I just found my user name (not the one used here, but something very similar)
in some Internet data base, containing several known hash values (md5, sha, etc).
My first question is, what is a purpose of such a data bases ?
And the second, am I in some danger because of this ?
Thanks in advance for explanations.
June 20th, 2012, 06:40 PM
Do the hash values match any of your passwords?
June 21st, 2012, 12:56 PM
I will check this and answer here in a few days.
Originally Posted by E-Oreo
Thank you for suggestion.
June 24th, 2012, 04:13 AM
Using md5 program (google for "md5 c source")
I computed md5 hashes for some of my passwords.
Then, I tried Google search, with no hit, fortunately.
(But md5 of my user name was found by Google).
So, finally, I don't believe that my accounts were hacked,
but finding md5 of user name in Internet is still worrisome,
because, now, user name can be resolved via Google search.
Or, maybe, I'm missing something ?...
Thanks for any suggestions.
June 24th, 2012, 08:10 AM
You can look up the md5 hash of practically every short string possible using Google. Unless you found your username and password together, or your username specifically associated with a password hash, there's no indication of any issues.
The purpose of these databases is to reverse md5 password hashes. This is one reason why md5, specifically unsalted md5, has been worthless for password hashing for many years.
June 24th, 2012, 08:17 AM
In the opposite. This was only my "case".

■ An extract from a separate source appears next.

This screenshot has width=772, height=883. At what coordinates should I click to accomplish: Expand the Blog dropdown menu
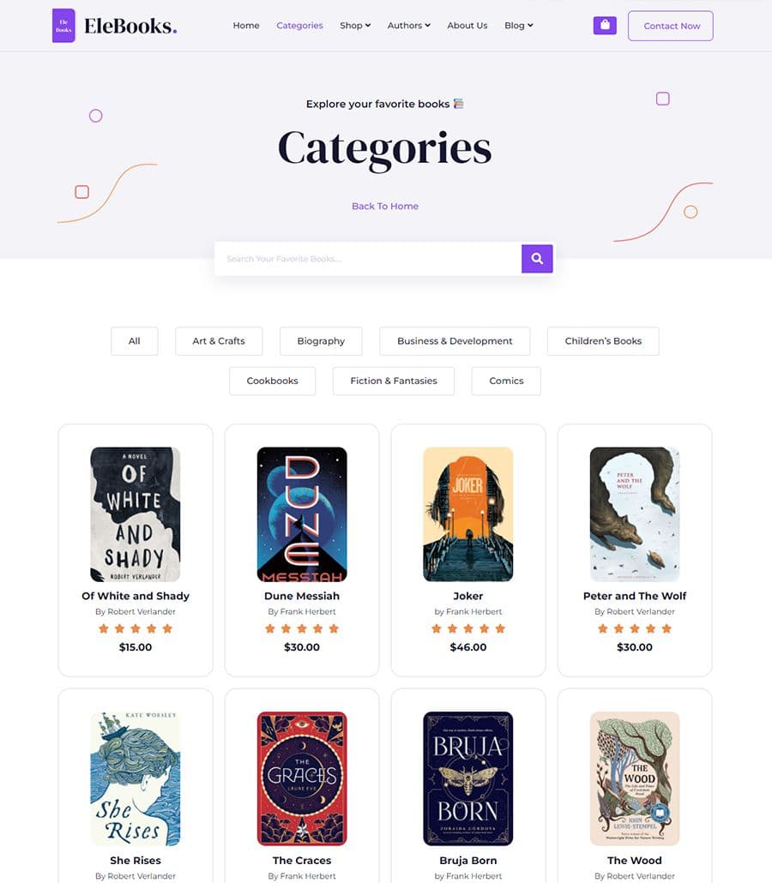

Originally Posted by memoonamike
Try to find your user name and password MD5's or SHA on net ...
After some thinking, I believe, that we can fight those hash reversing databases.
The procedure is simple.
Just create several "fake" pairs with a word and its hash.
Publish them over Internet, so the "robots" will "eat" them.
Say, systematically post "leszek1234" and md5, "leszek1235" and md5.
After petabytes of "feeding", those db's become useless.